Problem to solve –
Copy out the thread about the ATV trail along Hwy 411, word for word from start to finish.

Text extract –
# Hwy 411 Bartow/Floyd ATV trail



## TallCrow (Dec 25, 2010)

Making the drive between Cartersville and Rome on Hwy 411 I've noticed a trail that parallel’s the road for most of that stretch.  Was just curious if anyone knew more about it as obviously it is not on a single landowners place...


----------



## Jeff Raines (Dec 25, 2010)

I think that's the silver comet trail.....Bicycles,runners roller bladers


----------



## swansearanger (Dec 25, 2010)

i saw that a few days ago. its DEFINANTLY atv made not the silver comet. runners dont make mud bogs on the power lines


----------



## centerc (Dec 25, 2010)

Looks cool


----------



## RangerJ (Dec 30, 2010)

It's some of the locals riding I used to hunt part of that area off of 411 and it would be non stop back and forth, the real loud ones!!!! I think it's part of the highway right of way but not sure.


----------



## TallCrow (Jan 1, 2011)

That's what I assumed RangerJ however as well used as it appears I'm surprised some of the landowners have not put an end to it.  Some spots appear to be well off the right of way...


----------



## centerc (Jan 1, 2011)

is it legal?


----------

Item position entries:
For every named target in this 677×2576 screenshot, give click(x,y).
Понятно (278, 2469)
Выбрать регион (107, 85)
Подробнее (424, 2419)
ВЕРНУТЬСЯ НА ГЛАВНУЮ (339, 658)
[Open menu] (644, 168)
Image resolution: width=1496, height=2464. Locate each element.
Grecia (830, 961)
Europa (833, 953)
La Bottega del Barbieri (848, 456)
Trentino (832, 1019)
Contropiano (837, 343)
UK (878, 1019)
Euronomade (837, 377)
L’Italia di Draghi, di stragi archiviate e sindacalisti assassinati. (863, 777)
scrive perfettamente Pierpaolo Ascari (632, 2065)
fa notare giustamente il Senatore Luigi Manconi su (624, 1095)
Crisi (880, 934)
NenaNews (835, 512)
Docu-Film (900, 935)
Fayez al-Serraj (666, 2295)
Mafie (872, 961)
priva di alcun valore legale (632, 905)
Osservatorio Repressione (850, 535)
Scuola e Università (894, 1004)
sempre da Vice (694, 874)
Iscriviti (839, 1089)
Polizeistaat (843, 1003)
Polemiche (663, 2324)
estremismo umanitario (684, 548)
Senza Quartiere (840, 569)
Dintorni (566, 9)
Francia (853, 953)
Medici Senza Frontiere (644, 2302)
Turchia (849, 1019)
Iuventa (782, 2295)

The answer –
# Hwy 411 Bartow/Floyd ATV trail



## TallCrow (Dec 25, 2010)

Making the drive between Cartersville and Rome on Hwy 411 I've noticed a trail that parallel’s the road for most of that stretch.  Was just curious if anyone knew more about it as obviously it is not on a single landowners place...


----------



## Jeff Raines (Dec 25, 2010)

I think that's the silver comet trail.....Bicycles,runners roller bladers


----------



## swansearanger (Dec 25, 2010)

i saw that a few days ago. its DEFINANTLY atv made not the silver comet. runners dont make mud bogs on the power lines


----------



## centerc (Dec 25, 2010)

Looks cool


----------



## RangerJ (Dec 30, 2010)

It's some of the locals riding I used to hunt part of that area off of 411 and it would be non stop back and forth, the real loud ones!!!! I think it's part of the highway right of way but not sure.


----------



## TallCrow (Jan 1, 2011)

That's what I assumed RangerJ however as well used as it appears I'm surprised some of the landowners have not put an end to it.  Some spots appear to be well off the right of way...


----------



## centerc (Jan 1, 2011)

is it legal?


----------